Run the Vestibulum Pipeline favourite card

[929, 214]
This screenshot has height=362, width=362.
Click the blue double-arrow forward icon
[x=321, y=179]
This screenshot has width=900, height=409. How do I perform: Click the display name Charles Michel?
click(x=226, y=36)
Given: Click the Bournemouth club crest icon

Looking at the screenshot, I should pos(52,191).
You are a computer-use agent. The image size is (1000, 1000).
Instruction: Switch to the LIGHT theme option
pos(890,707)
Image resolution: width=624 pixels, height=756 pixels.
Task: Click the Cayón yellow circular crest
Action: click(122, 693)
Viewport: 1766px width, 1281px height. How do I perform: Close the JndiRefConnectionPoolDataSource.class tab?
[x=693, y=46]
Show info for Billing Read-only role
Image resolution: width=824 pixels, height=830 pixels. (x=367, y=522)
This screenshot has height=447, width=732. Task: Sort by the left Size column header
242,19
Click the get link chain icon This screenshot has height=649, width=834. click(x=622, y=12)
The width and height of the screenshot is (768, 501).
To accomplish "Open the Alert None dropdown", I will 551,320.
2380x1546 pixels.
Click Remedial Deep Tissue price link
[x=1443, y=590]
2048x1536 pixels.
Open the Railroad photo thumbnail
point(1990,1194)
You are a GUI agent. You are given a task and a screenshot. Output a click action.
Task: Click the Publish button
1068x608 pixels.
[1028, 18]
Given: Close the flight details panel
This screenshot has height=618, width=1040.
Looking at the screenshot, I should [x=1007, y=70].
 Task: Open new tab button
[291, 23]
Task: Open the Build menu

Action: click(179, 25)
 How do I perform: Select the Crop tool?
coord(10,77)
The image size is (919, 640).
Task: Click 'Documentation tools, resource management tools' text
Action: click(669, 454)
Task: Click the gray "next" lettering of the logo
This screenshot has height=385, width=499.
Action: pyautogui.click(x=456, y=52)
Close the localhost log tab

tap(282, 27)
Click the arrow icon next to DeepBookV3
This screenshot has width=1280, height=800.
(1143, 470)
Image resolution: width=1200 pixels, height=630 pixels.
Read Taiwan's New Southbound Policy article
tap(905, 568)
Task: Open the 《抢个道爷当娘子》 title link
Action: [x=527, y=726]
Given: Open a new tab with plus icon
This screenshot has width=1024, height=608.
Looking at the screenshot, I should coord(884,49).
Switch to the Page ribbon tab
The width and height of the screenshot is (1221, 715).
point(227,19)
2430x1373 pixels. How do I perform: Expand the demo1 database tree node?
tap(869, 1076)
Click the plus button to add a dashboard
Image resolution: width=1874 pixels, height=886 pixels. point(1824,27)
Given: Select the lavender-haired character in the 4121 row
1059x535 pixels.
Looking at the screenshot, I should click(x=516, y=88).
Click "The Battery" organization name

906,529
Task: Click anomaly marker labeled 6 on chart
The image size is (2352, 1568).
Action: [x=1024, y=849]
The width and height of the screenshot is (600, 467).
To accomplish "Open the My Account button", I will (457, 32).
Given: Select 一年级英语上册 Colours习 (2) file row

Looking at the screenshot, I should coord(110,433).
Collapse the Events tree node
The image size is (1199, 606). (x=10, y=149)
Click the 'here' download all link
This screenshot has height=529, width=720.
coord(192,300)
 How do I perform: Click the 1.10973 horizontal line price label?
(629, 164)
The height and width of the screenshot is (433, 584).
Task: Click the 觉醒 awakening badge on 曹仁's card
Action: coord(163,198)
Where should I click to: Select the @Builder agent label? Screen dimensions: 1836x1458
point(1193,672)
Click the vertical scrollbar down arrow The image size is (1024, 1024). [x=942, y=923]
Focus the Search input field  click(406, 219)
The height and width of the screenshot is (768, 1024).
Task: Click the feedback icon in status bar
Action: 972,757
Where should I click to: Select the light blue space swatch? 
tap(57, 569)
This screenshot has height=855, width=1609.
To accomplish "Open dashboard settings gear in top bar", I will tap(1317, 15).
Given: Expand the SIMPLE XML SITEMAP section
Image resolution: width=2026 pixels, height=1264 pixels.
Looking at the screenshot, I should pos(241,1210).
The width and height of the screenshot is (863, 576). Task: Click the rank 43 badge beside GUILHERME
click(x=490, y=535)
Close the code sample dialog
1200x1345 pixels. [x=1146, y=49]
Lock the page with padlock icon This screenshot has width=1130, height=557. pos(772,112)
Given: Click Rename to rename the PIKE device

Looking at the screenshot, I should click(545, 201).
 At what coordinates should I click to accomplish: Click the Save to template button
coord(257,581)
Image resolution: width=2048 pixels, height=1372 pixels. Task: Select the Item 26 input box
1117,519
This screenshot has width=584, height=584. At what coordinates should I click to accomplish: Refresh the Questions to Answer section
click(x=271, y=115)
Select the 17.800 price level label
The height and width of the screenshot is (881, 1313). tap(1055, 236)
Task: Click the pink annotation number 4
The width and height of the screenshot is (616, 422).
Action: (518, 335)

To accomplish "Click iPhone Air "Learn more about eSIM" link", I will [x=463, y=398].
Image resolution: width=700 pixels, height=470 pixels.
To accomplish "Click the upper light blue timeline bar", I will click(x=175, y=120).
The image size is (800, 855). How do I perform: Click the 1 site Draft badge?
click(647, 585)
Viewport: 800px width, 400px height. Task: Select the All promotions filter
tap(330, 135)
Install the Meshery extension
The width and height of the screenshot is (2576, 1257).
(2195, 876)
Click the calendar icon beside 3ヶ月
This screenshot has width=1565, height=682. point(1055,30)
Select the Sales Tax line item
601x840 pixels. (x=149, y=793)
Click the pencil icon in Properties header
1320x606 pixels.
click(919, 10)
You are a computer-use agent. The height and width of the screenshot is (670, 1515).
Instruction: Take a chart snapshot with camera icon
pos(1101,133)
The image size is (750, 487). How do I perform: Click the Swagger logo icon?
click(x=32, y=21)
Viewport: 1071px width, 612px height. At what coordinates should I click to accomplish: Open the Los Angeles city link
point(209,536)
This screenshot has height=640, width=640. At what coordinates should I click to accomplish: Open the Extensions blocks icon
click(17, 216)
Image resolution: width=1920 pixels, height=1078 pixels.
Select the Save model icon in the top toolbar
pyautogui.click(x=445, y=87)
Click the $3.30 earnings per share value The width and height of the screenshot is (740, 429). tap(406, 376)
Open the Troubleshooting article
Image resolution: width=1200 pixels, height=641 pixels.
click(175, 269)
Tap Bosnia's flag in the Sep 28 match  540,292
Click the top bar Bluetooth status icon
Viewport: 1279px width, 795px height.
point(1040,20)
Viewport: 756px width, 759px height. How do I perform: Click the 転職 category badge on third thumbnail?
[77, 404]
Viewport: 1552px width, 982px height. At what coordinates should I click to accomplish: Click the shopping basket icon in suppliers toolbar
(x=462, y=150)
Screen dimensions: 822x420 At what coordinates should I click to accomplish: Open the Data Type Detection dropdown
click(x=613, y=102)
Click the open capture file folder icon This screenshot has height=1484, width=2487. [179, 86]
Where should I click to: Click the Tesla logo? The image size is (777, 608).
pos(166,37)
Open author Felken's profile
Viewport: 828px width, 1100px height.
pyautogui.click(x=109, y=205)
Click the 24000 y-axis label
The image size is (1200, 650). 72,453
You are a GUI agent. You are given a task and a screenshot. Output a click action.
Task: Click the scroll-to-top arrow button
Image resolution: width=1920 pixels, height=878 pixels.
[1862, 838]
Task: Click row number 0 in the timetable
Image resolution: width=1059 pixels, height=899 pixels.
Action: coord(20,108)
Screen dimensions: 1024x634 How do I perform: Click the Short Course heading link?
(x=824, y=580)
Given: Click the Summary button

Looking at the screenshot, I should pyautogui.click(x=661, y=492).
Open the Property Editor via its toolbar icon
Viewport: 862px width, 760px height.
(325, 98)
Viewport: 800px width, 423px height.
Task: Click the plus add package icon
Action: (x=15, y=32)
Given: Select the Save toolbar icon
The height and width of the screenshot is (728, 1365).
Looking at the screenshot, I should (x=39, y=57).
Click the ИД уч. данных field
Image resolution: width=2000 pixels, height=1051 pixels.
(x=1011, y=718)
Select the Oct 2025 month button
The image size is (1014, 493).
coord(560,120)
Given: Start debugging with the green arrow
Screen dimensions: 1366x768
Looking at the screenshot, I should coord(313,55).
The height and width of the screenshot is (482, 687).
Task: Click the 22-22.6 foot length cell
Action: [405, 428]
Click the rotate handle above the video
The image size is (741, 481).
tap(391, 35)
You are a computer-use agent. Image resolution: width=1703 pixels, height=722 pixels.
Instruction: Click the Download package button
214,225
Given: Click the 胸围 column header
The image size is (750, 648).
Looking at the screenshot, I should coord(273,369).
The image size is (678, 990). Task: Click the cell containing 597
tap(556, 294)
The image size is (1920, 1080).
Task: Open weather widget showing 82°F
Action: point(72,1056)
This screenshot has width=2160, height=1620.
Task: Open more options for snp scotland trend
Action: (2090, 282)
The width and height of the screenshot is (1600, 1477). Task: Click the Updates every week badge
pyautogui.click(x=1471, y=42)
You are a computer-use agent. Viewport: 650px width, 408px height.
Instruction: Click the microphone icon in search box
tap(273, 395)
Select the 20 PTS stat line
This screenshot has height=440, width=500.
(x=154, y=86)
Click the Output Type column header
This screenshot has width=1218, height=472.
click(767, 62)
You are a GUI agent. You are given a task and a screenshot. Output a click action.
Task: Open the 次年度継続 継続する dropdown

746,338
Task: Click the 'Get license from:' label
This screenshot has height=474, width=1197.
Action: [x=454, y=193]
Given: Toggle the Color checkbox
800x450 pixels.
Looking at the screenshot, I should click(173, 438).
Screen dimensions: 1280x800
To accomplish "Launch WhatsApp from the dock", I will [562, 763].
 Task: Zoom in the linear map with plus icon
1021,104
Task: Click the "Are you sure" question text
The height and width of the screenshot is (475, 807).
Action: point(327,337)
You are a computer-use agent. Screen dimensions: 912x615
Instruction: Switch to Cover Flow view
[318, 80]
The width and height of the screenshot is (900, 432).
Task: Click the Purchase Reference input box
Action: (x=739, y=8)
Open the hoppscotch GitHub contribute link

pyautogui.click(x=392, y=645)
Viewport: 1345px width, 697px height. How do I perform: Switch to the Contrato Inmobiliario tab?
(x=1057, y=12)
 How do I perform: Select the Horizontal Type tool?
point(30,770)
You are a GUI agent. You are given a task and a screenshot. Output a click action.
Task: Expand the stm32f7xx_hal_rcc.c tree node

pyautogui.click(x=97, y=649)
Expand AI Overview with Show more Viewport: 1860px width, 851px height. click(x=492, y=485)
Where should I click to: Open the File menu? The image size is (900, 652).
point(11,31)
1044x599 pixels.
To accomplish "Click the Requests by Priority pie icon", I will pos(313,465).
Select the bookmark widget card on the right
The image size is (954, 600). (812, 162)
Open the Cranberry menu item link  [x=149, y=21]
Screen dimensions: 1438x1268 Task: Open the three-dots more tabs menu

[AIM OF THE EXERCISE]
Output the entries from the line containing "Task: Open new tab button" through the line containing "(1143, 470)" as a numbered list, with blank lines omitted.

[THE ANSWER]
1.  Task: Open new tab button
2. [291, 23]
3. Task: Open the Build menu
4. Action: click(179, 25)
5.  How do I perform: Select the Crop tool?
6. coord(10,77)
7. The image size is (919, 640).
8. Task: Click 'Documentation tools, resource management tools' text
9. Action: click(669, 454)
10. Task: Click the gray "next" lettering of the logo
11. This screenshot has height=385, width=499.
12. Action: pyautogui.click(x=456, y=52)
13. Close the localhost log tab
14. tap(282, 27)
15. Click the arrow icon next to DeepBookV3
16. This screenshot has width=1280, height=800.
17. (1143, 470)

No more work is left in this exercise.